What the task asks:
First find the line containing "Click the Gallery icon in right sidebar" in the data, then set it down exactly along with every line after it, through the last.

Pixel coordinate grounding data
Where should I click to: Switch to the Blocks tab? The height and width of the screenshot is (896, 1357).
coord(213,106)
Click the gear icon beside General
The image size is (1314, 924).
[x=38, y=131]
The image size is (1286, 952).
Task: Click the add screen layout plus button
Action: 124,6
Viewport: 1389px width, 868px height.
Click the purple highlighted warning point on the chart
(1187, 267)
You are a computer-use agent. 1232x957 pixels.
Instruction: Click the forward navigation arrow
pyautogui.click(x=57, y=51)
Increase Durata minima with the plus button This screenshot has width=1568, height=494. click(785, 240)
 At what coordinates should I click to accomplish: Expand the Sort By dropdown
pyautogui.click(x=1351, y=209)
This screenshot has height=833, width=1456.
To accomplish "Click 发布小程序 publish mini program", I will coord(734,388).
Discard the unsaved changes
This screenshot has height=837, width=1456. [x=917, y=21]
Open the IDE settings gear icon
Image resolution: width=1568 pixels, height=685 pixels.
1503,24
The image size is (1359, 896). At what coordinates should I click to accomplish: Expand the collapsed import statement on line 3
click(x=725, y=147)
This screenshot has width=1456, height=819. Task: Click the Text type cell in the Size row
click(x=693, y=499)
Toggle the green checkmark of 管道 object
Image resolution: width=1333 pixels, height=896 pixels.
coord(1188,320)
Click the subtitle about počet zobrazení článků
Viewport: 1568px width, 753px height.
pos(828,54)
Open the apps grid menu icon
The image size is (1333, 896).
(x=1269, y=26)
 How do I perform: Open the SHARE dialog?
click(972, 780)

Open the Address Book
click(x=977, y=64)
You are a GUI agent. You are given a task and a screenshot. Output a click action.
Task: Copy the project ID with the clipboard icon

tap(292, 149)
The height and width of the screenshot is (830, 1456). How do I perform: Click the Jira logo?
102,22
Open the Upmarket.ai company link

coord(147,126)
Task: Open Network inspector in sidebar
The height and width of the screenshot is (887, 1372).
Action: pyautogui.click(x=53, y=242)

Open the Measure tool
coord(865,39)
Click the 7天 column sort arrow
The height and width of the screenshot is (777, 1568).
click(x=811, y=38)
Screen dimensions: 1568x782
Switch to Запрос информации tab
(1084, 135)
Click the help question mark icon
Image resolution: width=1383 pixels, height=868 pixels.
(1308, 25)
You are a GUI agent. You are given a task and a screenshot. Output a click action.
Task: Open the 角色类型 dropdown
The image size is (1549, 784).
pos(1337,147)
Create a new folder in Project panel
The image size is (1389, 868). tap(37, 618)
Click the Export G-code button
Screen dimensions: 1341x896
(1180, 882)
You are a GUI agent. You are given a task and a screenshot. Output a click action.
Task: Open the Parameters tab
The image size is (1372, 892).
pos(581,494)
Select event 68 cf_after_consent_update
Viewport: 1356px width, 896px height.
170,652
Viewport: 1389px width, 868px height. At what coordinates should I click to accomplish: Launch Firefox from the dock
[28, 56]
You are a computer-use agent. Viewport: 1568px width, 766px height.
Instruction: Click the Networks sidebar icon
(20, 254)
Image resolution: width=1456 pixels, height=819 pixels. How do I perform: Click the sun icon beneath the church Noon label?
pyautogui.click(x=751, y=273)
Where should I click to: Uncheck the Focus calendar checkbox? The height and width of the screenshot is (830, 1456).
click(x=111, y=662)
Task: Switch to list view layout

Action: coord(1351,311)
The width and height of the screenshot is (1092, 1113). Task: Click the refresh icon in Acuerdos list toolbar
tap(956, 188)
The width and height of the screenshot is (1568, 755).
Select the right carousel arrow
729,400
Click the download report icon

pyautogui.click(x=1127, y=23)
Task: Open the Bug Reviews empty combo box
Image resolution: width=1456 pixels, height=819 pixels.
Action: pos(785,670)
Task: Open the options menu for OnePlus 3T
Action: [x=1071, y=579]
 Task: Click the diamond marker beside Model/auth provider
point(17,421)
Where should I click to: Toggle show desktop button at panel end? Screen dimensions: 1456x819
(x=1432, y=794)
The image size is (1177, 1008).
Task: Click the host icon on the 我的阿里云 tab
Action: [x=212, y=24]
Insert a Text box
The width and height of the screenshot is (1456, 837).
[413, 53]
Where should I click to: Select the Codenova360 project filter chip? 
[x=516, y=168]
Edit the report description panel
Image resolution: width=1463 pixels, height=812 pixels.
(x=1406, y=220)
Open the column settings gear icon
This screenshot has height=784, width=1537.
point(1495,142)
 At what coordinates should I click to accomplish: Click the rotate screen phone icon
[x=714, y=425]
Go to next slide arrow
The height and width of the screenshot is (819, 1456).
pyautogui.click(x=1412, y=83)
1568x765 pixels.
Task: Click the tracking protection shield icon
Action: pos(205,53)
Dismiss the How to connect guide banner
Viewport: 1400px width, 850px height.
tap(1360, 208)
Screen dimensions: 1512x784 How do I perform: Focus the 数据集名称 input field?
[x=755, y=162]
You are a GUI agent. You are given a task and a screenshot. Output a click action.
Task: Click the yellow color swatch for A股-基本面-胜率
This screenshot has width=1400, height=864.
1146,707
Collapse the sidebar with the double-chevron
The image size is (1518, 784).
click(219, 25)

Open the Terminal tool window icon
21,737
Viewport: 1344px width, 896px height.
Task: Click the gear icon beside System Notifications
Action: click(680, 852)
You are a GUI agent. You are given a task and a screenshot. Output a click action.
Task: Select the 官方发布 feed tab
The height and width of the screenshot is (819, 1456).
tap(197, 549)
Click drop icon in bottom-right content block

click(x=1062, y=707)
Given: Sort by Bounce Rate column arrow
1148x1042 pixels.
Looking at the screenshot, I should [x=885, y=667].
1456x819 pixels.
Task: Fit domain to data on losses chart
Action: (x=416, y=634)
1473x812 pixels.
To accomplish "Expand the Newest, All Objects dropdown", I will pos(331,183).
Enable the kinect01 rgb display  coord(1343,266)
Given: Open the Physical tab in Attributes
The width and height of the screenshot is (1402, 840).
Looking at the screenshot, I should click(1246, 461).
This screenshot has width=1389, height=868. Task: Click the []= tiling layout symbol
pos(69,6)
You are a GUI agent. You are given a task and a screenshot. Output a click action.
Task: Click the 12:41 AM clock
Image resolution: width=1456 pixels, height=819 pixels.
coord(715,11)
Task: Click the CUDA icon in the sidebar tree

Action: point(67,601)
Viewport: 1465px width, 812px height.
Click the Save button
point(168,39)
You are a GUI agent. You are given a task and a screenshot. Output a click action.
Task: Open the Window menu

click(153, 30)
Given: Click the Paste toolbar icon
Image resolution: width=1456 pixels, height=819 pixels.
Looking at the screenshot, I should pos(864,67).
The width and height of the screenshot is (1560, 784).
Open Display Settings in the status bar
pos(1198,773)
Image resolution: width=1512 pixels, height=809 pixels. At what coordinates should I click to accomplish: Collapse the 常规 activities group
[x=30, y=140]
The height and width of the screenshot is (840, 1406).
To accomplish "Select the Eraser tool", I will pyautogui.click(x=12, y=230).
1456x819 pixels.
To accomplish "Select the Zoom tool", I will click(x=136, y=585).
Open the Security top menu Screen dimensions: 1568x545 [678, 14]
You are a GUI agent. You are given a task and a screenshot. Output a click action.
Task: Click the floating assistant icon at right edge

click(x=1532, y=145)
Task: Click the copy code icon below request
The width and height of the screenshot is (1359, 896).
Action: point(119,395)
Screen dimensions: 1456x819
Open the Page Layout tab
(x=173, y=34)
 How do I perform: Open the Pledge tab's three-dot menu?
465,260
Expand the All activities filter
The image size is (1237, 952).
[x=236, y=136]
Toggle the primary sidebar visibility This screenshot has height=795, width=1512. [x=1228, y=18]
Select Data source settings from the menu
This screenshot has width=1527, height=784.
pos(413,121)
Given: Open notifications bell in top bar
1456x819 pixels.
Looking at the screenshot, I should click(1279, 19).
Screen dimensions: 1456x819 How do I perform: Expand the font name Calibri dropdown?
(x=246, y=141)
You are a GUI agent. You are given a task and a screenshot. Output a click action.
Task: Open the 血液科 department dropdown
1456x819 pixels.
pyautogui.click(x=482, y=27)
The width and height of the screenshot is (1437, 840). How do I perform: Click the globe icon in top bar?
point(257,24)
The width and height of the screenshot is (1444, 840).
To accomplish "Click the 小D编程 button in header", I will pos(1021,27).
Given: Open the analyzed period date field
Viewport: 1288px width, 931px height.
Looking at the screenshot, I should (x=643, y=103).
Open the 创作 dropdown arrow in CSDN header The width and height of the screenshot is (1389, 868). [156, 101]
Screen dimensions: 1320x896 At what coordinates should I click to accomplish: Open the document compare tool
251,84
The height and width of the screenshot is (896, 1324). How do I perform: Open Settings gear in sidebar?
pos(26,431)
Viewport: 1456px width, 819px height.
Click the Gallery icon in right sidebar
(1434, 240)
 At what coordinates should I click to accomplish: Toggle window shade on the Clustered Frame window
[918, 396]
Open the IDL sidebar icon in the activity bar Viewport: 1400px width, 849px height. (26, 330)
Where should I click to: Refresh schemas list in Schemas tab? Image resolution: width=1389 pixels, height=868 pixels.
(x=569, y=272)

Result of this task:
Click the Gallery icon in right sidebar
(1434, 240)
 At what coordinates should I click to accomplish: Toggle window shade on the Clustered Frame window
[918, 396]
Open the IDL sidebar icon in the activity bar Viewport: 1400px width, 849px height. (26, 330)
Where should I click to: Refresh schemas list in Schemas tab? Image resolution: width=1389 pixels, height=868 pixels.
(x=569, y=272)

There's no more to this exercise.